System Requirements¶
The following sections identify the hardware specifications and system-level requirements of all hosts within your OpenShift Origin environment.
Minimum Hardware Requirements¶
The system requirements vary per host type:
| Host Type | System Requirements |
|---|---|
| auth | * Physical or virtual system, or an instance running on a public or private IaaS.
* Base OS: CentOS 7.4.
* Minimum 4 vCPU (additional are strongly recommended).
* Minimum 8 GB RAM (additional memory is strongly recommended, especially if
streaming and push notification service is co-located on auth).
* Minimum 20 GB hard disk space for the file system containing /var/.
* Minimum 1 GB hard disk space for the file system containing /usr/local/bin/.
* Minimum 1 GB hard disk space for the file system containing the system’s
temporary directory.
* An additional minimum 60 GB unallocated space per system running containers
for Docker’s storage back end; see Configuring Docker Storage. Additional
space might be required, depending on the size and number of containers that
run on the node.
|
| core | * Physical or virtual system, or an instance running on a public or private IaaS.
* Base OS: CentOS 7.4.
* Minimum 8 vCPU (additional are strongly recommended).
* Minimum 16 GB RAM (additional memory is strongly recommended, especially if
both worker and service containers are running on the host).
* Minimum 20 GB hard disk space for the file system containing /var/.
* Minimum 1 GB hard disk space for the file system containing /usr/local/bin/.
* Minimum 100 GB hard disk space for the file system containing /home.
* Minimum 1 GB hard disk space for the file system containing the system’s
temporary directory.
* An additional minimum 60 GB unallocated space per system running containers
for Docker’s storage back end; see Configuring Docker Storage. Additional
space might be required, depending on the size and number of containers that
run on the node.
|
| persistence | * Physical or virtual system, or an instance running on a public or private IaaS.
* Base OS: CentOS 7.4.
* Minimum 8 GB RAM (additional memory is strongly recommended, especially if
streaming and push notification service is co-located on auth).

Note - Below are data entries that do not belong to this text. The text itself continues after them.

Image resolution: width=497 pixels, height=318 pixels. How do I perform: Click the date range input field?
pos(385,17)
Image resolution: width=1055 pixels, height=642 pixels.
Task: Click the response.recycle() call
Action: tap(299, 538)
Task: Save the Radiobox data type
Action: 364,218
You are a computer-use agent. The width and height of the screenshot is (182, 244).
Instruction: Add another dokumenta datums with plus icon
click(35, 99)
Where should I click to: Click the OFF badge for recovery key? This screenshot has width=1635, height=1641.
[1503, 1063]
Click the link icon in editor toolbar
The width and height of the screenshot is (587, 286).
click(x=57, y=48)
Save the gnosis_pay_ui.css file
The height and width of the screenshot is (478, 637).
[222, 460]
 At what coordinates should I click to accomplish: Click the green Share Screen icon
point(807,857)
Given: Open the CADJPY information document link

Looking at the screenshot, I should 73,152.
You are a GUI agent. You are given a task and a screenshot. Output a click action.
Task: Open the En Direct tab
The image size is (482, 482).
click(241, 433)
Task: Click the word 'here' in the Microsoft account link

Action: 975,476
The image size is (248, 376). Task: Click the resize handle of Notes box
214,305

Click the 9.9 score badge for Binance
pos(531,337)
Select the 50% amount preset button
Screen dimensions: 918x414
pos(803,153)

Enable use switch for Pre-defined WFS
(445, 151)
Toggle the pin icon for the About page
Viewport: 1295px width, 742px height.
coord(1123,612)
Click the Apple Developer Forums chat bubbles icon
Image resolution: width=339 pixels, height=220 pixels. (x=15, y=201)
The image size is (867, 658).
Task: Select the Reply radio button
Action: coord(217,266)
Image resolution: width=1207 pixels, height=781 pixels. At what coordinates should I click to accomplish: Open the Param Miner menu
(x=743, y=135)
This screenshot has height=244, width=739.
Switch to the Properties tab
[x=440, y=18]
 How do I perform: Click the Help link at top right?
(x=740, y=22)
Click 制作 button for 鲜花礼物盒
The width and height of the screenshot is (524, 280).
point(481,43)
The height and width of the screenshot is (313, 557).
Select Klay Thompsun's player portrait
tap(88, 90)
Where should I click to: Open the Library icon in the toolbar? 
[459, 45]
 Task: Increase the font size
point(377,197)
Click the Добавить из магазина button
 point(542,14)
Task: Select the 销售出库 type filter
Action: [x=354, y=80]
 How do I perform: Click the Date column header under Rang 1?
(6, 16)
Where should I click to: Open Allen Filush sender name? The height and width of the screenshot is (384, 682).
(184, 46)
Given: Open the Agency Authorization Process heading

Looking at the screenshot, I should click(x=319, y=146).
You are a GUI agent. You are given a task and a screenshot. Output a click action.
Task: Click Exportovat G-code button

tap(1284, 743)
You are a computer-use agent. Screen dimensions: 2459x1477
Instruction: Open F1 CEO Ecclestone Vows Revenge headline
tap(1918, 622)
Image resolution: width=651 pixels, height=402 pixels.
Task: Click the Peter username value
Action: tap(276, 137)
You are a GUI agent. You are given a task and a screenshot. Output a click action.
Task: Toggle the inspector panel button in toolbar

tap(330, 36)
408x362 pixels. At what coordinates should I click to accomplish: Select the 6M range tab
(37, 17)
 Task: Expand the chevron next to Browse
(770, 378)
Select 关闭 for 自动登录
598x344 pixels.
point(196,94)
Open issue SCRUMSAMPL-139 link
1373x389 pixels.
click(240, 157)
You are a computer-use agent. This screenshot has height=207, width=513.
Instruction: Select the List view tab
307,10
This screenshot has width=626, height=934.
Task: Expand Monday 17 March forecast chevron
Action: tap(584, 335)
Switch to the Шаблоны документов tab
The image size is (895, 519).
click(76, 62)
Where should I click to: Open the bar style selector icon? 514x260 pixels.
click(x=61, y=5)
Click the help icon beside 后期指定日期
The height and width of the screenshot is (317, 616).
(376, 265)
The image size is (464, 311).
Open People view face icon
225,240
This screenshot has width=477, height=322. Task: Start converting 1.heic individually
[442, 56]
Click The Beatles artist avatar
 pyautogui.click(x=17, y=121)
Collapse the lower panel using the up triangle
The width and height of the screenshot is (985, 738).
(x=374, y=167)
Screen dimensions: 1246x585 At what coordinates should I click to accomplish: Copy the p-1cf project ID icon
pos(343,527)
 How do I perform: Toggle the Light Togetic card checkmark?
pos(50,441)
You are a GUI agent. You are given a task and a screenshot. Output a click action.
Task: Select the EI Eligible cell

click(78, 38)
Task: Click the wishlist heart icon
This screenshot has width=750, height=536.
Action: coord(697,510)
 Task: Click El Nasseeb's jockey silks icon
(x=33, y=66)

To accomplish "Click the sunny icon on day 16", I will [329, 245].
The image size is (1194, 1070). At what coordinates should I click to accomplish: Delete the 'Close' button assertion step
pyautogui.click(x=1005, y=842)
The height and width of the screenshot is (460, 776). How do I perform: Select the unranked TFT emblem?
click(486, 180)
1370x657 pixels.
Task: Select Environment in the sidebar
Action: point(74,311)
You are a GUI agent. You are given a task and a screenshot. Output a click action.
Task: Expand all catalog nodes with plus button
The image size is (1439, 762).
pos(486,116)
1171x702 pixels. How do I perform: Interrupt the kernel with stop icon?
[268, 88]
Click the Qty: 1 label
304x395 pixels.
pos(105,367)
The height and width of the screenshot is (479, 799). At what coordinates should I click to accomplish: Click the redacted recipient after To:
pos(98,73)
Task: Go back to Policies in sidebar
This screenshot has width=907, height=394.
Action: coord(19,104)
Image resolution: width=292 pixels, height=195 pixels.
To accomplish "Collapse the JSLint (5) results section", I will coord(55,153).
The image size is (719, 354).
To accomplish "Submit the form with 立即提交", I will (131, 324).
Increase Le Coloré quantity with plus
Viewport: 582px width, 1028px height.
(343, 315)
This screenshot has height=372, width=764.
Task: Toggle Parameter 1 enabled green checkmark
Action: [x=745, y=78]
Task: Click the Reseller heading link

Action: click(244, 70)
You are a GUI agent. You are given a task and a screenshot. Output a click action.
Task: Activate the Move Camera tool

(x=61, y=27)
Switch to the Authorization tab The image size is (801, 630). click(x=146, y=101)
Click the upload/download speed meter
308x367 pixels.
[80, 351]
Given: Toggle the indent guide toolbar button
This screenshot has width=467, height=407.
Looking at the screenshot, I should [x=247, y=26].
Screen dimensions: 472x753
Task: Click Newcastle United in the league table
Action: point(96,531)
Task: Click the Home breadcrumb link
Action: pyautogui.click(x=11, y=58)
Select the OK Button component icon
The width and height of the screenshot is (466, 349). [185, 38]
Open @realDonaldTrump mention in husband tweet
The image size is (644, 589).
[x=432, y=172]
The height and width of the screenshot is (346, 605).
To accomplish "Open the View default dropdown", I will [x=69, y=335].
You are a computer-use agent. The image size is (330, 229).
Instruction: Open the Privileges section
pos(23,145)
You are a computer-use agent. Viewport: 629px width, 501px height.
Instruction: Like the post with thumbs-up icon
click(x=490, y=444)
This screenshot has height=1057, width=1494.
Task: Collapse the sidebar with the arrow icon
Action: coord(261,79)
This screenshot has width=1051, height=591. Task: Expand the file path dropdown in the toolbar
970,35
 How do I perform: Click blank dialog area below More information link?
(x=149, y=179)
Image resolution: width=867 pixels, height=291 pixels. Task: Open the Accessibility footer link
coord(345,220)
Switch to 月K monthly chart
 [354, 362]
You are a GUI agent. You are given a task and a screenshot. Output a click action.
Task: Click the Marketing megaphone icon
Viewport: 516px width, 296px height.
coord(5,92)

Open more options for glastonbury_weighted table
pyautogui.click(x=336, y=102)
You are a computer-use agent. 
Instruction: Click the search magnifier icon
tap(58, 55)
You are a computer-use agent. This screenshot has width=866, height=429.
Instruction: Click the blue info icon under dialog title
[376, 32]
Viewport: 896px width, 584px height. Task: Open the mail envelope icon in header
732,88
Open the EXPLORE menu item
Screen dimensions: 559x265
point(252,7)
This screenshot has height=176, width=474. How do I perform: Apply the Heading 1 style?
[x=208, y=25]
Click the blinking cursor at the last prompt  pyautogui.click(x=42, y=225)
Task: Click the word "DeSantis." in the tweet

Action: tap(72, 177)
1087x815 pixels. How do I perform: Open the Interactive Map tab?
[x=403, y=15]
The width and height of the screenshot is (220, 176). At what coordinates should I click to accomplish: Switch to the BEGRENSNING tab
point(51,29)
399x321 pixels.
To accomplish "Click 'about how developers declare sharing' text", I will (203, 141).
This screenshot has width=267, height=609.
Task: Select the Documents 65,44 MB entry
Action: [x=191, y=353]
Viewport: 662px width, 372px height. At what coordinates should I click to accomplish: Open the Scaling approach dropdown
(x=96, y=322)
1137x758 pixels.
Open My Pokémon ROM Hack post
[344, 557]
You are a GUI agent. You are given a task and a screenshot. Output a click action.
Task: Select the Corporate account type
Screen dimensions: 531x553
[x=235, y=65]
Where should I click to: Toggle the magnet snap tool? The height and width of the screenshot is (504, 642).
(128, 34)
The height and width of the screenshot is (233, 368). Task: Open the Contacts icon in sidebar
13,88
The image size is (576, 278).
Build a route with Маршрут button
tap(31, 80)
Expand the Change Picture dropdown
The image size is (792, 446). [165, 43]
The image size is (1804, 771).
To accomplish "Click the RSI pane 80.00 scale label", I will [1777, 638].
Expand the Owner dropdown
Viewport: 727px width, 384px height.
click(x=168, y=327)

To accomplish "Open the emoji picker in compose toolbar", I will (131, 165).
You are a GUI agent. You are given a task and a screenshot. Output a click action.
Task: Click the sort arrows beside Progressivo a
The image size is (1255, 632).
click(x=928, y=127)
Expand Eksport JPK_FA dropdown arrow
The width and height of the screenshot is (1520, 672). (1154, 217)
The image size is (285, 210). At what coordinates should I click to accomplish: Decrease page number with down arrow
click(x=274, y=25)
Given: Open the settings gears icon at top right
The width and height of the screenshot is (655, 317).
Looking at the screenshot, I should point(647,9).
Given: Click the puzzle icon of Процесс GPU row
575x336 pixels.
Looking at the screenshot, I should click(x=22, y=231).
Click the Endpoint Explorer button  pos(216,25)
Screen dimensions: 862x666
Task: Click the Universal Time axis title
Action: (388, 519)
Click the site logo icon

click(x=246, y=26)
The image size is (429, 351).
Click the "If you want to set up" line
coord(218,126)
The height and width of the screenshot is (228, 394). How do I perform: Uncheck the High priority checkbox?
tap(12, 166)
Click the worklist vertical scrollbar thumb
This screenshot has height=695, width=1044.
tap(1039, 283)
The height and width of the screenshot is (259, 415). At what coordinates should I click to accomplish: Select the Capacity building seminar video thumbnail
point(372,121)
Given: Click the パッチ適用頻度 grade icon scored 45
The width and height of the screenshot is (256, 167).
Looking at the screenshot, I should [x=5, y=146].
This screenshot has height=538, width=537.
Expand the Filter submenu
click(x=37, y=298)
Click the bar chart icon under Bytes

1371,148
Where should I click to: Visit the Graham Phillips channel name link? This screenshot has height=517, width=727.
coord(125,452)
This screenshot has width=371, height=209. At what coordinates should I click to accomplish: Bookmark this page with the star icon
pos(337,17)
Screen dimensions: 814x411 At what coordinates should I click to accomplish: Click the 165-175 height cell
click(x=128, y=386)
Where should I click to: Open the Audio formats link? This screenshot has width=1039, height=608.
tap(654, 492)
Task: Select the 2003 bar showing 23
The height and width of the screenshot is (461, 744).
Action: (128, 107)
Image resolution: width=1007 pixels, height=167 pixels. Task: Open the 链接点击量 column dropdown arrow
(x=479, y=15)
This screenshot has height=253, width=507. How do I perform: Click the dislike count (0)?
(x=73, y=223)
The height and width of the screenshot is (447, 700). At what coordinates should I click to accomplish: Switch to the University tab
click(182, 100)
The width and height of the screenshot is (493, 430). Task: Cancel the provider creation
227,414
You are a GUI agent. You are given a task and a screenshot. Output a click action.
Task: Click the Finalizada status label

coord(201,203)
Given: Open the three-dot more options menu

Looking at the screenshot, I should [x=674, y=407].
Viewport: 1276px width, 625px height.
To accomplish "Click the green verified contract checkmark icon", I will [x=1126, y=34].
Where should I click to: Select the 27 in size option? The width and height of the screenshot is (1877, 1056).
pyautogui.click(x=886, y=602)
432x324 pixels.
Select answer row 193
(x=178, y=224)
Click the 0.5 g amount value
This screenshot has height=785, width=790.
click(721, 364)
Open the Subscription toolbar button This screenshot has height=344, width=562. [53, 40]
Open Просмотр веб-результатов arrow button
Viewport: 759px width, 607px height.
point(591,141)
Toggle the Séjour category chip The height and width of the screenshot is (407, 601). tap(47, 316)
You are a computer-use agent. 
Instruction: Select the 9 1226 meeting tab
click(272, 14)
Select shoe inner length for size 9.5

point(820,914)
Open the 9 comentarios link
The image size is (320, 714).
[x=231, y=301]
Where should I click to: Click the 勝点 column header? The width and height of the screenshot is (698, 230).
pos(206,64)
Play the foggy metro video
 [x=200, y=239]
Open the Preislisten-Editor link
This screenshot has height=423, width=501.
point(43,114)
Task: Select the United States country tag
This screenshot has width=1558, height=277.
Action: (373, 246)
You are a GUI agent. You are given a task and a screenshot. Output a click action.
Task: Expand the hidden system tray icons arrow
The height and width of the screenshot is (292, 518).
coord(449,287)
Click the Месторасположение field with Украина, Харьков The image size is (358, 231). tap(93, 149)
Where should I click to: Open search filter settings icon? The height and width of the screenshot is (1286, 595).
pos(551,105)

* Minimum 20 GB hard disk space for the file system containing /var/.
* Minimum 1 GB hard disk space for the file system containing /usr/local/bin/.
* Minimum 60 GB hard disk space for the file system containing /home.
* Minimum 1 GB hard disk space for the file system containing the system’s
temporary directory.
* An additional minimum 20 GB unallocated space per system running containers
for Docker’s storage back end; see Configuring Docker Storage. Additional
space might be required, depending on the size and number of containers that
run on the node.
|
| web | * Physical or virtual system, or an instance running on a public or private IaaS.
* Base OS: CentOS 7.4.
* Minimum 2 vCPU (additional are strongly recommended).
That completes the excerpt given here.